MontiPlanet’s Present and Its Future

What is happening in the project now that the active software development phase is completed? Do you have assistants to rely on so you can concentrate on other tasks?

I collaborate with a remote team based in Indonesia. They assisted me with market research and keyword research, and they crafted all the product listings featured on the MontiPlanet website. And they are also in charge of managing the website now, which allows me to focus mainly on my other responsibilities.
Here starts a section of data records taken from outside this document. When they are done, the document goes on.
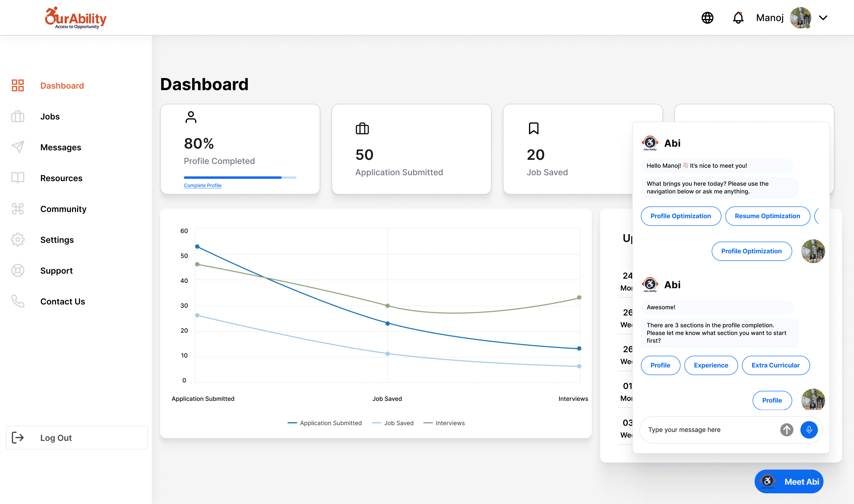
Task: Toggle the Application Submitted legend series
Action: coord(324,423)
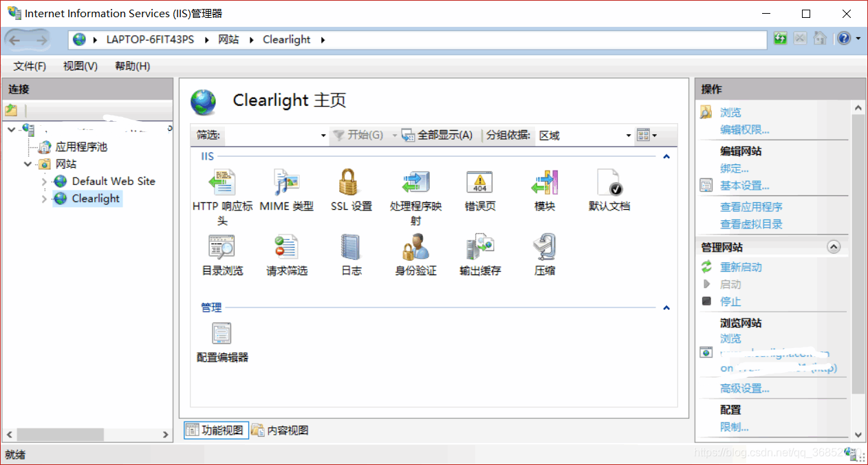
Task: Open the 日志 notebook icon
Action: (351, 247)
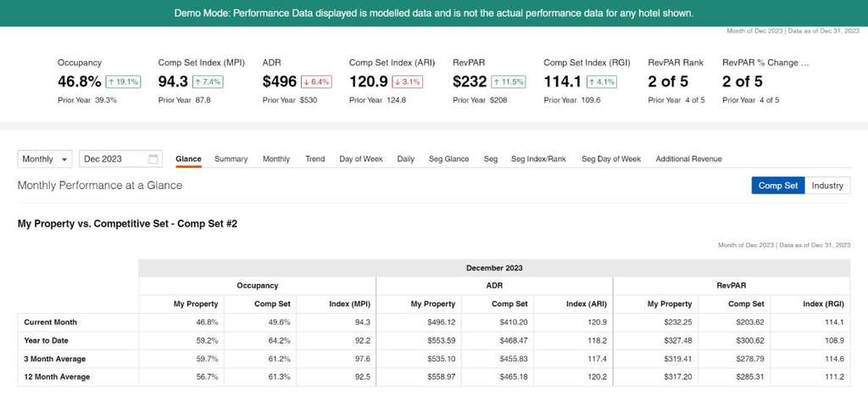Switch to the Summary tab
This screenshot has width=868, height=397.
point(231,159)

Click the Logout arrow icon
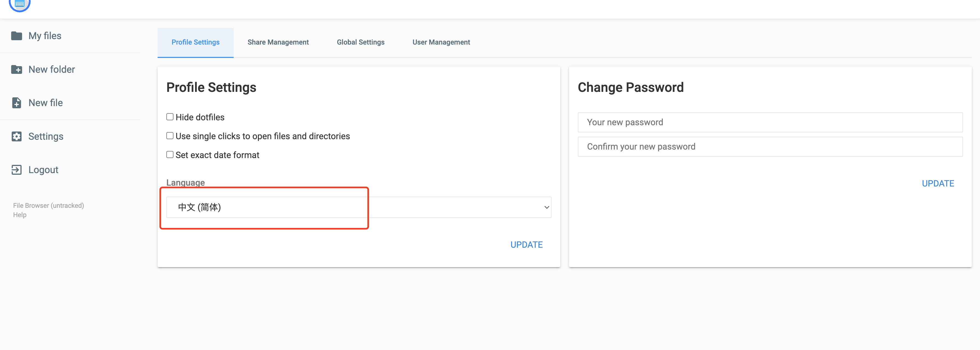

Currently, the website has been live for four weeks, and the team is continuously adding more Montessori products to the catalog, with the objective of building a comprehensive overview of all available options for the US buyers. When we launched, we had approximately 400 products on the website. Today it hosted over 1,000 different items, and it’ll further expand.

What’s on the horizon?

In the upcoming months, we’ll initiate a promotional campaign. Our primary focus will be to enhance the Google score for website performance, enabling more and more of its pages to be indexed and achieve high rankings. We are already observing this happening, and we’ve also noted the first visitors who discovered our website via Google searches. It’s truly nice to see.

And then, I already have a list of features I plan to incorporate next year. Foremost among them is translating the website into Dutch, as well as implementing payment options, alongside several other enhancements.

Final Thoughts

Alright, let’s conclude with one final question: If you were starting from scratch now, what would you do differently?

I do wish I had more time. If I had been able to devote my full attention to this project without any other tasks, we might have been able to move forward more rapidly.

Nevertheless, I think the result is great. From both my perspective and the developers’ standpoint, we have achieved something remarkable by delivering a website of this magnitude and performance within just 12 weeks. So there’s nothing that I would’ve done differently this time.